● **Dataset records**
-- Opening Marker --
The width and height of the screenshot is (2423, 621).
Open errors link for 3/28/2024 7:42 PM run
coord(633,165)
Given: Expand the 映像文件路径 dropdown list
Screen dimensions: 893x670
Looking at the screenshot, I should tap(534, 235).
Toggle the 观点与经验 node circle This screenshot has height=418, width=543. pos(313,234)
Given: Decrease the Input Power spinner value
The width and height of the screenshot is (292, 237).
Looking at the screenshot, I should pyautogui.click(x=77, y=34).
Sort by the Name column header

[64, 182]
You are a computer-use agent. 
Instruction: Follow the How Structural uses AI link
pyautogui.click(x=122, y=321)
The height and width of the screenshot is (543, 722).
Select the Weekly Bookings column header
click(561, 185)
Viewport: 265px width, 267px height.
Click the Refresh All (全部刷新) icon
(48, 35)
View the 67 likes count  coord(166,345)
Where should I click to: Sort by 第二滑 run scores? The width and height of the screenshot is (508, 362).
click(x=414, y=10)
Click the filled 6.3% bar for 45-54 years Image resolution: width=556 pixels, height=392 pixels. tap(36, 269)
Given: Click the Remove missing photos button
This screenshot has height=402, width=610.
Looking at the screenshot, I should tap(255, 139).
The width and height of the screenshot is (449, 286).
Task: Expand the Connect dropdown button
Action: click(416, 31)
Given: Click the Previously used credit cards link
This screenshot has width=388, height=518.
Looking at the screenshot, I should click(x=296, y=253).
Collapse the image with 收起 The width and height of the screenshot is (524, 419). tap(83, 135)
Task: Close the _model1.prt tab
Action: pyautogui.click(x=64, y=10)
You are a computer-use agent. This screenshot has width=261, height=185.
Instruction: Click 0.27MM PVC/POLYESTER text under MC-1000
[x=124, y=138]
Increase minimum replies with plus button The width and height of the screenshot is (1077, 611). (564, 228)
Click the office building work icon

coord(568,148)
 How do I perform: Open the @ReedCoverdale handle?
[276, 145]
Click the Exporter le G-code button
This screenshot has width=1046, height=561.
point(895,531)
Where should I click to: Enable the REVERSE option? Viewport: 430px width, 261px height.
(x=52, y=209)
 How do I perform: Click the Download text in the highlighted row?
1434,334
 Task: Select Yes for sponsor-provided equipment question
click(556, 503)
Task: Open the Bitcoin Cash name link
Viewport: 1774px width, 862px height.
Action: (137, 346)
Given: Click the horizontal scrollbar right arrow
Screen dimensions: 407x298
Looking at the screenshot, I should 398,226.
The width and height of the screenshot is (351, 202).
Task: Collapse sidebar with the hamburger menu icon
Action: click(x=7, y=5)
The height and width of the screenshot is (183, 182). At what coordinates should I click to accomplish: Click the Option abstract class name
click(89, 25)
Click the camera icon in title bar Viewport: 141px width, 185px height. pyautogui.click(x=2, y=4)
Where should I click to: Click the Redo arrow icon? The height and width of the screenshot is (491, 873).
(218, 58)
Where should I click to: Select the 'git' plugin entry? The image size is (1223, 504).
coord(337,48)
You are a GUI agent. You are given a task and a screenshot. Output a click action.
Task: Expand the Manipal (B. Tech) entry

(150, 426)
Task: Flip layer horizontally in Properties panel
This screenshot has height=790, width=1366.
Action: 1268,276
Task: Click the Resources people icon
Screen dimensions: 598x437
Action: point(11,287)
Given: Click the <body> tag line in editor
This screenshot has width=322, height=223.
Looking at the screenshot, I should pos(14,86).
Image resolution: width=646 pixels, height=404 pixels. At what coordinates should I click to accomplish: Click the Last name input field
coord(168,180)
-- Closing Marker --
Gather each line of the records holding the string "computer".

You are a computer-use agent. 
You are a computer-use agent. This screenshot has width=261, height=185.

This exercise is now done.